● WHAT IS NEEDED
Word for word, transcribe the data below from the line with "1005x816 pixels." to the line with "Open the Community", keeping both of those lines.

● PROVIDED RECORDS
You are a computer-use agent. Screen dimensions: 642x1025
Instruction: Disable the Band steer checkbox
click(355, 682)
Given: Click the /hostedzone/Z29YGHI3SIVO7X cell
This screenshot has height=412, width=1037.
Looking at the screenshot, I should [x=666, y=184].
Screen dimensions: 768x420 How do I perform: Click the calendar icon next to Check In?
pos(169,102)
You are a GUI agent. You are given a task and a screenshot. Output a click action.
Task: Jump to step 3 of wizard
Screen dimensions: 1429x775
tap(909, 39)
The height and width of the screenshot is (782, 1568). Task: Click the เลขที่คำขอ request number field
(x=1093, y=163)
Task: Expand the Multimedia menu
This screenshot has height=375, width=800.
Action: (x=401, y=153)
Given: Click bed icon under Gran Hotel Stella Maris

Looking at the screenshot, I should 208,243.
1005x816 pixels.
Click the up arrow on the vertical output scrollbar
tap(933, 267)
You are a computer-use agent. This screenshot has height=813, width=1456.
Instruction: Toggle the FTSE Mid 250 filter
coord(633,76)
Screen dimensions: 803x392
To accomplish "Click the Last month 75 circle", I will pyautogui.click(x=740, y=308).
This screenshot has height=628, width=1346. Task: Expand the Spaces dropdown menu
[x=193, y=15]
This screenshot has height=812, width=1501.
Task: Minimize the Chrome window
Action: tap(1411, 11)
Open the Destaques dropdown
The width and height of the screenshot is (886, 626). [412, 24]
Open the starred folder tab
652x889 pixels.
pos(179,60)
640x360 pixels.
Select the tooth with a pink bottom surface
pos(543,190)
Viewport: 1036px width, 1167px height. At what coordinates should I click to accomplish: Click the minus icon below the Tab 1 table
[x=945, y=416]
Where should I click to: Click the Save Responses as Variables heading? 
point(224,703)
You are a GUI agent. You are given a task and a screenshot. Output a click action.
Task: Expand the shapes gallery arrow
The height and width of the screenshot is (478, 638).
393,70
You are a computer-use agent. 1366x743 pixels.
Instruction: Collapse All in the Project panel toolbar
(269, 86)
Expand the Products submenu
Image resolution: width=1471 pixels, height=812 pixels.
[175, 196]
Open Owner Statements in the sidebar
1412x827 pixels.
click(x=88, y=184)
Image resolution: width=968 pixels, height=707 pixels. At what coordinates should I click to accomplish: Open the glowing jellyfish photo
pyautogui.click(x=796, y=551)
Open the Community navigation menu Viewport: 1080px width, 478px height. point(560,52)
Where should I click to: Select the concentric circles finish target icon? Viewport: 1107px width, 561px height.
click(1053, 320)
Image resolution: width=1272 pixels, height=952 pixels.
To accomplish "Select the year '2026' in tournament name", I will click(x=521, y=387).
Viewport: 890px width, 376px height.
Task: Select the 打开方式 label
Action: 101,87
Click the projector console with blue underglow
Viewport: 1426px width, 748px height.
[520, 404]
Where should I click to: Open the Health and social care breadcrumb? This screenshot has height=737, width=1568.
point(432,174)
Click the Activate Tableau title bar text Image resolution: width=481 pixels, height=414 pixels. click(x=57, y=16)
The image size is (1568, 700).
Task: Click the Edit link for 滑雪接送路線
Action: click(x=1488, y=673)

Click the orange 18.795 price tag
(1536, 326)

● SOLUTION FOR THIS TASK
1005x816 pixels.
Click the up arrow on the vertical output scrollbar
tap(933, 267)
You are a computer-use agent. This screenshot has height=813, width=1456.
Instruction: Toggle the FTSE Mid 250 filter
coord(633,76)
Screen dimensions: 803x392
To accomplish "Click the Last month 75 circle", I will pyautogui.click(x=740, y=308).
This screenshot has height=628, width=1346. Task: Expand the Spaces dropdown menu
[x=193, y=15]
This screenshot has height=812, width=1501.
Task: Minimize the Chrome window
Action: tap(1411, 11)
Open the Destaques dropdown
The width and height of the screenshot is (886, 626). [412, 24]
Open the starred folder tab
652x889 pixels.
pos(179,60)
640x360 pixels.
Select the tooth with a pink bottom surface
pos(543,190)
Viewport: 1036px width, 1167px height. At what coordinates should I click to accomplish: Click the minus icon below the Tab 1 table
[x=945, y=416]
Where should I click to: Click the Save Responses as Variables heading? 
point(224,703)
You are a GUI agent. You are given a task and a screenshot. Output a click action.
Task: Expand the shapes gallery arrow
The height and width of the screenshot is (478, 638).
393,70
You are a computer-use agent. 1366x743 pixels.
Instruction: Collapse All in the Project panel toolbar
(269, 86)
Expand the Products submenu
Image resolution: width=1471 pixels, height=812 pixels.
[175, 196]
Open Owner Statements in the sidebar
1412x827 pixels.
click(x=88, y=184)
Image resolution: width=968 pixels, height=707 pixels. At what coordinates should I click to accomplish: Open the glowing jellyfish photo
pyautogui.click(x=796, y=551)
Open the Community navigation menu Viewport: 1080px width, 478px height. point(560,52)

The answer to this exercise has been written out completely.